INSTRUCTION: Write out the lines below verbatim, beginning with the line that contains "896x578 pixels. Task: Open" and ending after the line that contains "Click the TradingView".

── ENTRIES SHOWN ──

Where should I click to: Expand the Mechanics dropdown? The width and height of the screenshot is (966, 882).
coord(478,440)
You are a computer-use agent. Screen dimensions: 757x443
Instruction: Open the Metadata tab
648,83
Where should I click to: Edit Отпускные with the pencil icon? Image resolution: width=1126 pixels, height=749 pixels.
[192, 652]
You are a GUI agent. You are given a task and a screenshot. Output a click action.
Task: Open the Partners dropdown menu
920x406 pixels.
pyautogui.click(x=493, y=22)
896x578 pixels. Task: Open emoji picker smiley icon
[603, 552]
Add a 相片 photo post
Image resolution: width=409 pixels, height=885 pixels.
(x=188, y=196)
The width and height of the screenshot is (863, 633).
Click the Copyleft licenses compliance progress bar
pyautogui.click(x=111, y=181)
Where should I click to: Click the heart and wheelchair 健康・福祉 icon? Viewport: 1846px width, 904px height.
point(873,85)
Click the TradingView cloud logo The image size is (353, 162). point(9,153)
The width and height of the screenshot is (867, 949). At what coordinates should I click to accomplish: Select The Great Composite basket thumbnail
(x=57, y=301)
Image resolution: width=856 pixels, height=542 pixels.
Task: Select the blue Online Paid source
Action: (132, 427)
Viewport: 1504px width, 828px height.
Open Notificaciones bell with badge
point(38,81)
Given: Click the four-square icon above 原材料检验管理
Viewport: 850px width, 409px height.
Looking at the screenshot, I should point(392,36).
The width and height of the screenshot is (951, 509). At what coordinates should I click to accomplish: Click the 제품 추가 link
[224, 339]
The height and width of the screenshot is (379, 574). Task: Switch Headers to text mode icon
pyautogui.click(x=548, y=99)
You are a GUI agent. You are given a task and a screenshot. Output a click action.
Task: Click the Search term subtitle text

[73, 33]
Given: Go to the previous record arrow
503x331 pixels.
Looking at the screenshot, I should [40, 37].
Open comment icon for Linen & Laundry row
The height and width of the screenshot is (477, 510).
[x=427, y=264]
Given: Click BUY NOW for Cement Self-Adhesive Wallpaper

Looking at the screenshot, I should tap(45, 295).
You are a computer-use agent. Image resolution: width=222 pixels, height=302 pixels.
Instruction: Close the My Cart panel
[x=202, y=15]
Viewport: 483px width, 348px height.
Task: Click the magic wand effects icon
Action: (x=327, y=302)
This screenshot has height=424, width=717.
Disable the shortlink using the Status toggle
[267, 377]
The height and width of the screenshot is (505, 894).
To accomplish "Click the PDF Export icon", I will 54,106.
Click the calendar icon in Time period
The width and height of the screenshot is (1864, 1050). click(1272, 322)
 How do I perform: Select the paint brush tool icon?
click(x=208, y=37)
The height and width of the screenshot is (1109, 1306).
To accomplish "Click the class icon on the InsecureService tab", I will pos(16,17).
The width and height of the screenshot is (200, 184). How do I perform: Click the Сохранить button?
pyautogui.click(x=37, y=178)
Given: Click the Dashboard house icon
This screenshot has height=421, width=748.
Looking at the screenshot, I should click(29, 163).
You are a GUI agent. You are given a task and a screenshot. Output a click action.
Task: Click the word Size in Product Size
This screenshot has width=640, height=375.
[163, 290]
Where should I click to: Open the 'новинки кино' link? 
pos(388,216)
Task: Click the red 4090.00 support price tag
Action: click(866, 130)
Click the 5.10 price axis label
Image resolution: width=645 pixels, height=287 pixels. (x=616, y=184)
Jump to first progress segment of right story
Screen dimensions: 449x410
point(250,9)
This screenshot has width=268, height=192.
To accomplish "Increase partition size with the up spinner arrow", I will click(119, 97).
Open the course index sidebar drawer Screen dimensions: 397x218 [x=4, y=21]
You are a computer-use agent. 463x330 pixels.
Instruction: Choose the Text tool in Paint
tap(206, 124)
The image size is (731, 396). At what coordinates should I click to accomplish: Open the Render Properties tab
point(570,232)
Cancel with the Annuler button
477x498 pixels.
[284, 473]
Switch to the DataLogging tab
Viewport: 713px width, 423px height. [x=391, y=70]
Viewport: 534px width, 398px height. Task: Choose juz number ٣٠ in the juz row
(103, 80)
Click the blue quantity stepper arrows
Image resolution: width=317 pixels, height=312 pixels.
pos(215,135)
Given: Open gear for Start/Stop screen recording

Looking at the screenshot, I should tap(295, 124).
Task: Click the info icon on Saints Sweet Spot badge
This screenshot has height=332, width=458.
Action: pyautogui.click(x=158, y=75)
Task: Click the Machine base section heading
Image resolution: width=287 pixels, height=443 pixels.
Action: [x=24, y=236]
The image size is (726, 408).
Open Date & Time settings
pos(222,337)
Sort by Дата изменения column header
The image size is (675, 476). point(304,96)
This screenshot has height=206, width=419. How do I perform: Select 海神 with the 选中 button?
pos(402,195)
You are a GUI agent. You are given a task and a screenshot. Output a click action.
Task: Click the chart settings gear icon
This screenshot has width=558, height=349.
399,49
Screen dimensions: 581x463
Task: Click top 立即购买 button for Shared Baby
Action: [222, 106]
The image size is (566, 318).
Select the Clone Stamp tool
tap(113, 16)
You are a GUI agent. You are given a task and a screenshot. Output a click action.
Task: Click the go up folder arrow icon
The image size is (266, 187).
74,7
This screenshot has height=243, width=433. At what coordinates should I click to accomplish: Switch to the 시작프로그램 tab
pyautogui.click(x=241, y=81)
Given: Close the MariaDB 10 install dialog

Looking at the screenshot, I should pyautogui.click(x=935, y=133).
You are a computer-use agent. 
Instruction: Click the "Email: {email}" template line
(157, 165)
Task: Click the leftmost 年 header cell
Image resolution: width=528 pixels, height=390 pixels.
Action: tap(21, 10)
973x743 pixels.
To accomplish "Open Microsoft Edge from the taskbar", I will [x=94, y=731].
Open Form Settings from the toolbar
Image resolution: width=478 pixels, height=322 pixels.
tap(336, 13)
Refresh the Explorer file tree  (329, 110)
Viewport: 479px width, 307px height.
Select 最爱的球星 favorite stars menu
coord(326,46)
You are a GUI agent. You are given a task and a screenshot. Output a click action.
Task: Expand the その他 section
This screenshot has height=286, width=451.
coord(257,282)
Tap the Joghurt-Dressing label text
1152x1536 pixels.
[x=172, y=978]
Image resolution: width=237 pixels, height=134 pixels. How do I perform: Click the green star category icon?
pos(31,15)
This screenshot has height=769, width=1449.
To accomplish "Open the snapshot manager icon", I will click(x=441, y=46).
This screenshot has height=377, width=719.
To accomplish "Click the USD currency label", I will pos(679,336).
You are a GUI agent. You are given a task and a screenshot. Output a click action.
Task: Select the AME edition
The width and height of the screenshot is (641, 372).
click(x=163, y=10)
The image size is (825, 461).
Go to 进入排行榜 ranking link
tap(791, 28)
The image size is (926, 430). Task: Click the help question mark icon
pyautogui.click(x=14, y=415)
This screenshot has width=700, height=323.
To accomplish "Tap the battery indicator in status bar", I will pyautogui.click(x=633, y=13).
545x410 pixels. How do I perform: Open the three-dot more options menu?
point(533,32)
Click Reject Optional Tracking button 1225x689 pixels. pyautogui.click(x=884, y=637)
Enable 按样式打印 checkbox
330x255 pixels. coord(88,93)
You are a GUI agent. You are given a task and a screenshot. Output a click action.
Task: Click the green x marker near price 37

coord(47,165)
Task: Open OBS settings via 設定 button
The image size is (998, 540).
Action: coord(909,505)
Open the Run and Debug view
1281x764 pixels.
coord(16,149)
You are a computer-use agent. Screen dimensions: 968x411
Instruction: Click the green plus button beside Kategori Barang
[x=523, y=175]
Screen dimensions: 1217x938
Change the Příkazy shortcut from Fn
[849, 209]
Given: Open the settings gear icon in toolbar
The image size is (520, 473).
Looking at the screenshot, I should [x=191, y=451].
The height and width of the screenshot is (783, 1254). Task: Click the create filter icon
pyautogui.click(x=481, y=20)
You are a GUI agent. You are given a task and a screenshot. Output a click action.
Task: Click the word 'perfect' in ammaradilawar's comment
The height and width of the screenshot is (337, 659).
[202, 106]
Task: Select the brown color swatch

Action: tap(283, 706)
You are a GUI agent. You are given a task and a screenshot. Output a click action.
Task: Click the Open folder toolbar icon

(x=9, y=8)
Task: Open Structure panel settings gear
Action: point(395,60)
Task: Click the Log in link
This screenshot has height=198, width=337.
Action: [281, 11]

───

FINISHED EXERCISE:
896x578 pixels. Task: Open emoji picker smiley icon
[603, 552]
Add a 相片 photo post
Image resolution: width=409 pixels, height=885 pixels.
(x=188, y=196)
The width and height of the screenshot is (863, 633).
Click the Copyleft licenses compliance progress bar
pyautogui.click(x=111, y=181)
Where should I click to: Click the heart and wheelchair 健康・福祉 icon? Viewport: 1846px width, 904px height.
point(873,85)
Click the TradingView cloud logo The image size is (353, 162). point(9,153)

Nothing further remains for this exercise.